Tuesday 15 August 2000. We are at Zell-am-See railway station where we are about to board the Gisela Express to Kitzbühel.
The train was one of the first electric trains in the world. Most of it dates from the 1930s but the original mail sorting room housed in a 1920s carriage is attached to the train.
The coach, with John driving, will meet us at Kitzbühel.
Keith is on his day off and so in civvies as he cheerfully waves us onto the train. He'll jump onto the Leger coach with John for the day.
We have a reserved carriage and get to know a few more people during the journey. The carriage is full, it's just that everyone else is crowded up to the windows! However, on the left, Barbara sticks her elbow out for the camera...
Once the train has got going lunch is served by costumed waitress service. Hot dog in a bun.
Well, nearly all in a bun as can be seen here! Barbara laughs as her hubby (whose name I didn't get, sorry!) wonders why the bun isn't bigger... The buns weren't cut in half, there was just a hole in them. People kept wandering down to the buffet car to see how it was done whilst everybody hoped it wasn't the same implement used to put holes in the doughnuts...
Lunch over, there was time to go out to view the mountains. The carriages were too old to be fully enclosed at the couplings and we had a great time standing on the footplates, taking photos of the scenery.
These little wooden bits of decking were safe enough for intelligent people. I have to wonder whether they would be considered so now after decades of people expecting to sue because they are too stupid to keep themselves safe without being told explicitly not to chop their own hand off with an axe... Common sense is pretty rare these days I find.
"I just wanted to see if I could stand on it..." Well, who could have guessed?
Meanwhile we are approaching a stop. This was to be a photo stop for people to take photos of the train and costumed staff and to have a look at the 1920s postal sorting office in the specialised carriage.

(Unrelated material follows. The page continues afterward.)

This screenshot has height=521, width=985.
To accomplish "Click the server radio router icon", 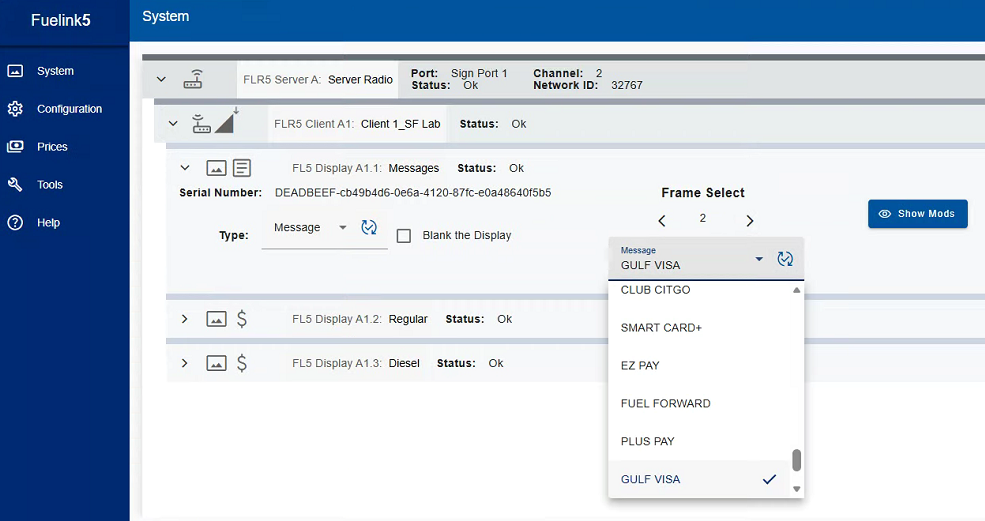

Here it is - dear me, there's not been a lot of mail to sort on this particular journey!
The guard and stewardesses pose outside the postal carriage.
The locomotive was an electric locomotive 1020.44 dating from 1945. The Giselabahn railway was opened in 1876 by Emperor Franz Joseph and was named after his second daughter with his wife, Empress of Austria and Queen of Hungary,Elizabeth, nicknamed Sisi. The opening of the railway made it possible to travel from London to Istanbul by train for the first time and it thus started the almost legendary Orient Express.
"Bo-o-o-o-a-rd!" It's time to take a last photo and get back onto the train as we carry on into Kitzbühel. We take our seats for a good minute or two before it's back to looking out of the windows and standing on the footplates. As we pull into the station at Kitzbühel we can see the coach waiting in the car park. We have a couple of hours free time to look around the town first though.